*** Opening of MATERIAL SUPPLIED ***

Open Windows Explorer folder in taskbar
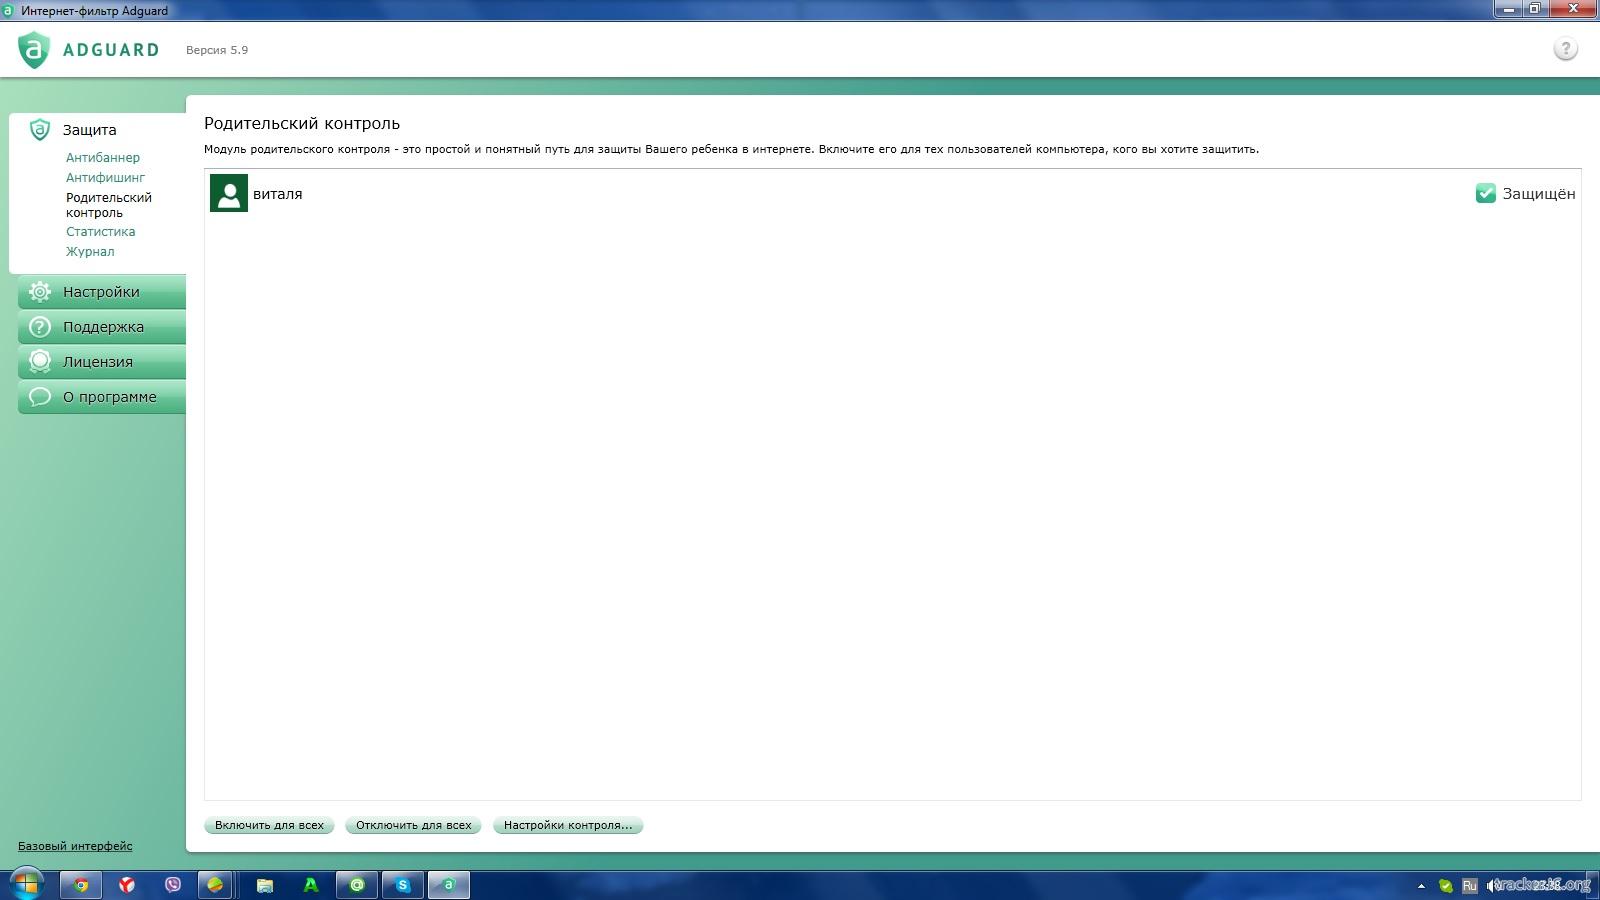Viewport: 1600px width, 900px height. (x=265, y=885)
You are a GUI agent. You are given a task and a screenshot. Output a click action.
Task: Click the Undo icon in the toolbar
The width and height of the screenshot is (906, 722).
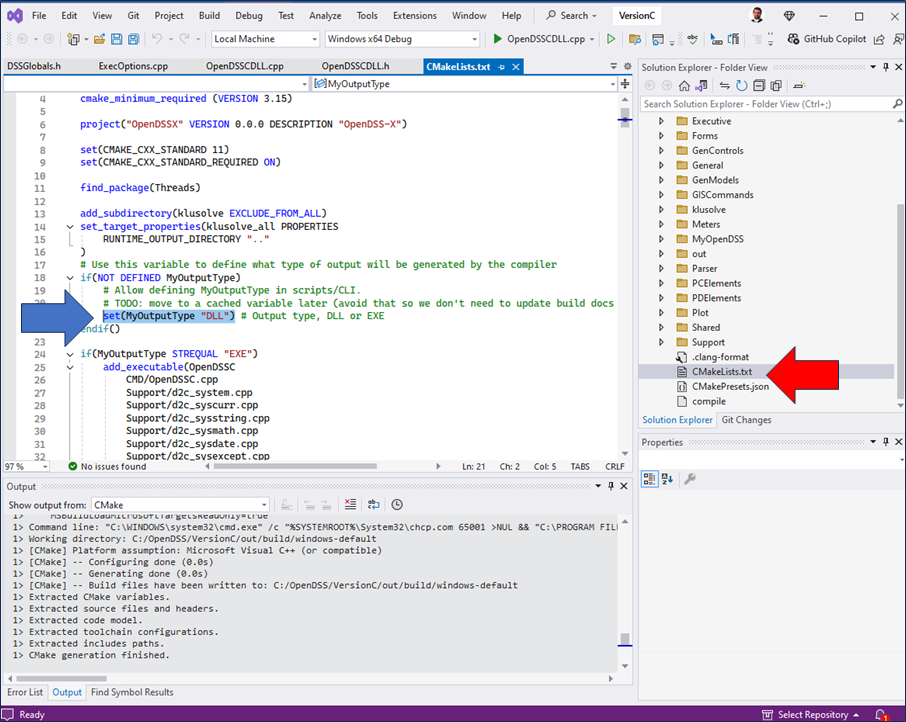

*** Close of MATERIAL SUPPLIED ***

• _ACTION ITEM_: I'd like the records above given again exactly, please, without the pictures.

• _THE COMPLETED TASK_:
Open Windows Explorer folder in taskbar
Viewport: 1600px width, 900px height. (x=265, y=885)
You are a GUI agent. You are given a task and a screenshot. Output a click action.
Task: Click the Undo icon in the toolbar
The width and height of the screenshot is (906, 722).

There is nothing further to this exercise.